By connecting two high-impact research programs—information-theoretic security [1] and ML-driven drug discovery [2]—we have demonstrated that deep learning systems operate under fundamental constraints that are precisely captured by Shannon theory. The rate-equivocation region provides a unifying language for discussing trade-offs between utility, privacy, and robustness in ML systems. The success of DEL-based drug discovery can be understood as near-capacity communication through a noisy biochemical channel.

This unified perspective suggests concrete research directions: information-theoretic regularization for deep learning, capacity estimation for experimental screening protocols, and secure multi-party drug discovery using broadcast coding principles. As deep learning continues to transform both communication systems and molecular science, the mathematical bridges between these fields will become increasingly valuable.

References

[1] J. Xu, Y. Cao, and B. Chen, "Capacity Bounds for Broadcast Channels With Confidential Messages," IEEE Transactions on Information Theory, vol. 55, no. 10, pp. 4529–4542, Oct. 2009. DOI: 10.1109/TIT.2009.2027500

[2] S. Ahmad, J. Xu, J. A. Feng, et al., "Discovery of a First-in-Class Small-Molecule Ligand for WDR91 Using DNA-Encoded Chemical Library Selection Followed by Machine Learning," Journal of Medicinal Chemistry, vol. 66, no. 23, pp. 16051–16065, 2023. DOI: 10.1021/acs.jmedchem.3c01471

[3] I. Csiszár and J. Körner, "Broadcast channels with confidential messages," IEEE Transactions on Information Theory, vol. 24, no. 3, pp. 339–348, 1978.

[4] R. Liu, I. Maric, P. Spasojević, and R. D. Yates, "Discrete memoryless interference and broadcast channels with confidential messages: Secrecy rate regions," IEEE Trans.
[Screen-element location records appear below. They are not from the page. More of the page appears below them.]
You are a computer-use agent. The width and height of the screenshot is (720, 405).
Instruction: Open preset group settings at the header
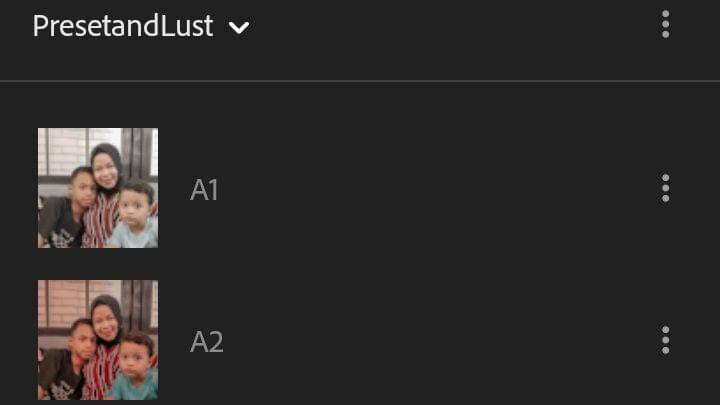pyautogui.click(x=665, y=25)
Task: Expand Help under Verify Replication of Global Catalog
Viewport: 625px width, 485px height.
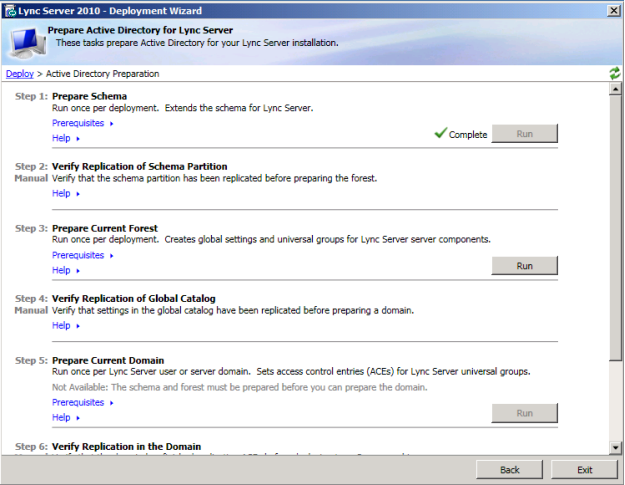Action: tap(65, 325)
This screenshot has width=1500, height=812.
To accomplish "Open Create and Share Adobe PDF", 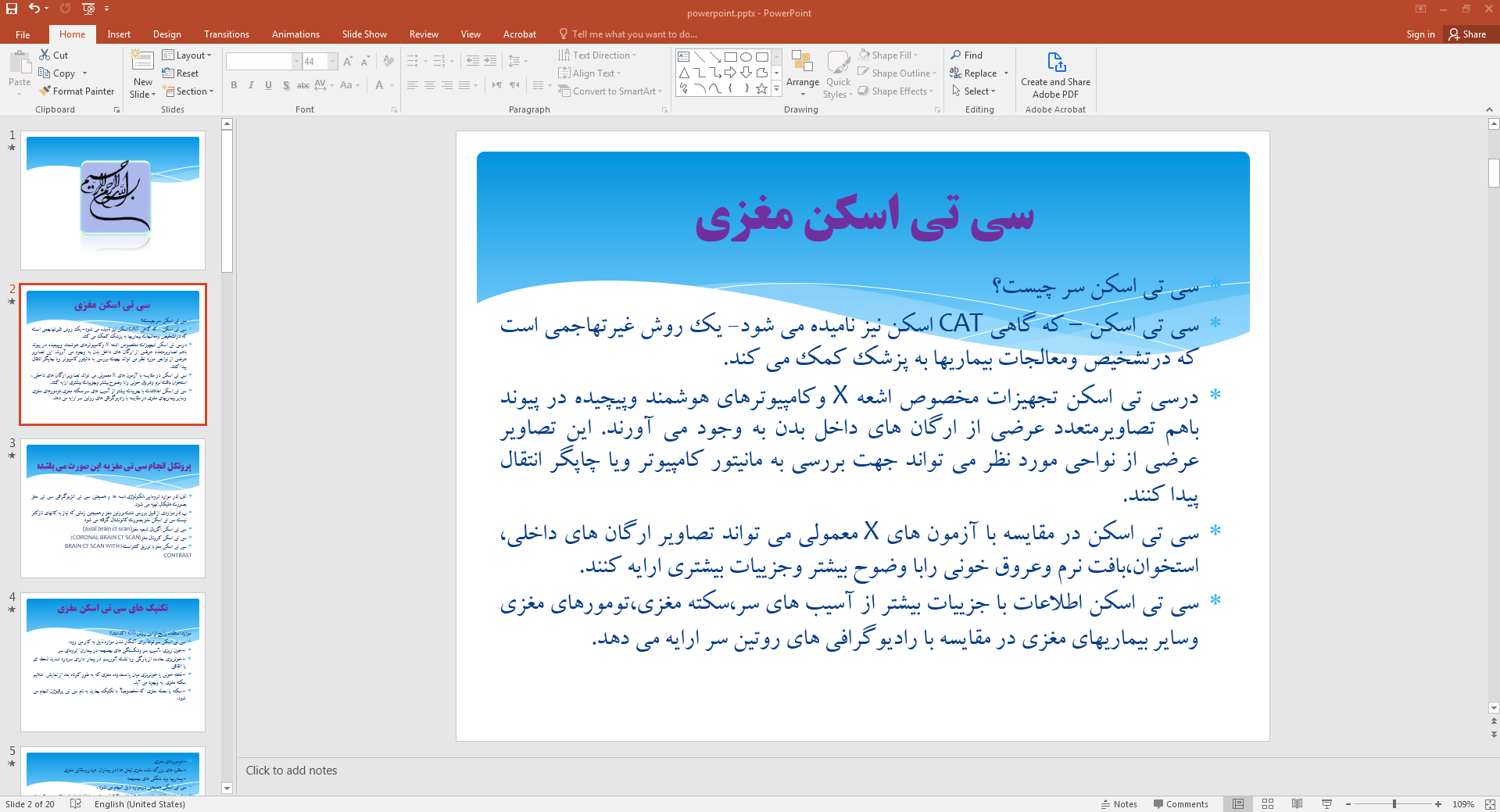I will coord(1055,76).
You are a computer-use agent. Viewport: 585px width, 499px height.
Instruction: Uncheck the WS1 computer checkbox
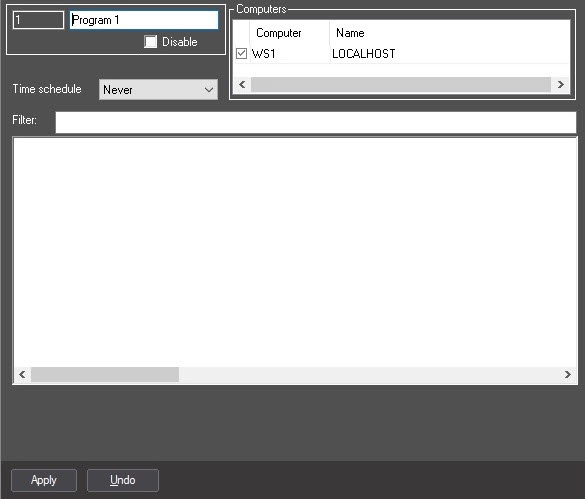point(241,53)
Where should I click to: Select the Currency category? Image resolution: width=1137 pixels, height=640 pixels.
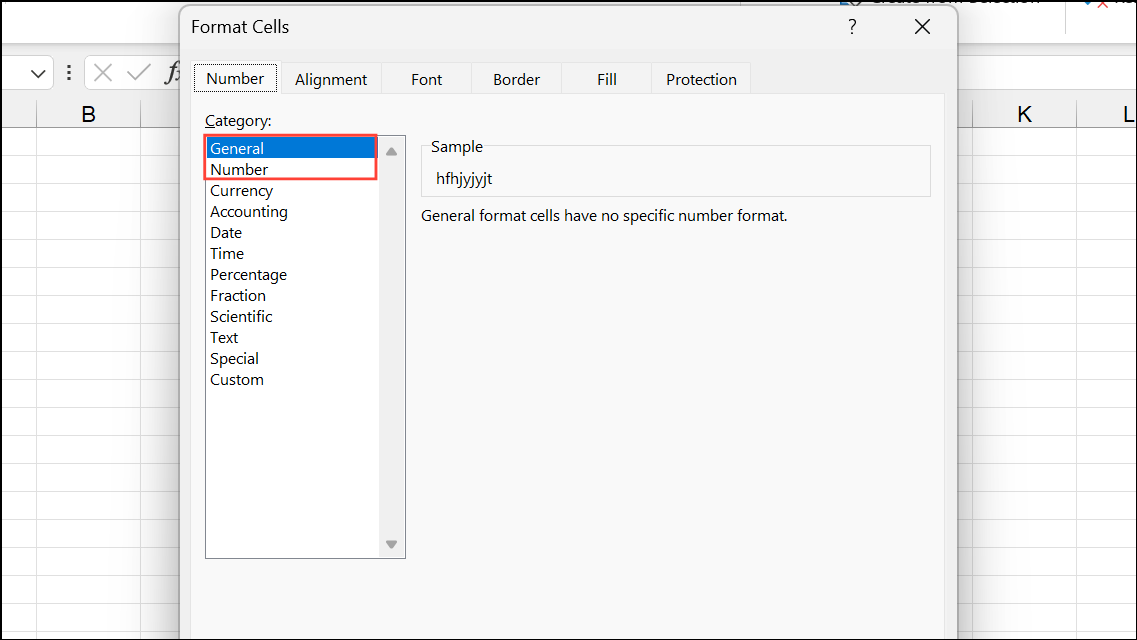coord(241,190)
Inf. Theory, vol. 54, no. 6, pp. 2493–2507, 2008.

[5] K. Marton, "A coding theorem for the discrete memoryless broadcast channel," IEEE Trans. Inf. Theory, vol. 25, no. 3, pp. 306–311, 1979.

[6] N. Tishby, F. C. Pereira, and W. Bialek, "The information bottleneck method," Proc. 37th Allerton Conference, 1999.

[7] A. Shrestha, S. Mahmood, and Y. Li, "Machine learning on DNA-encoded libraries: A new paradigm for hit finding," Journal of Medicinal Chemistry, vol. 64, no. 14, pp. 10230–10244, 2021.

[8] J. Kaplan, S. McCandlish, T. Henighan, et al., "Scaling laws for neural language models," arXiv:2001.08361, 2020.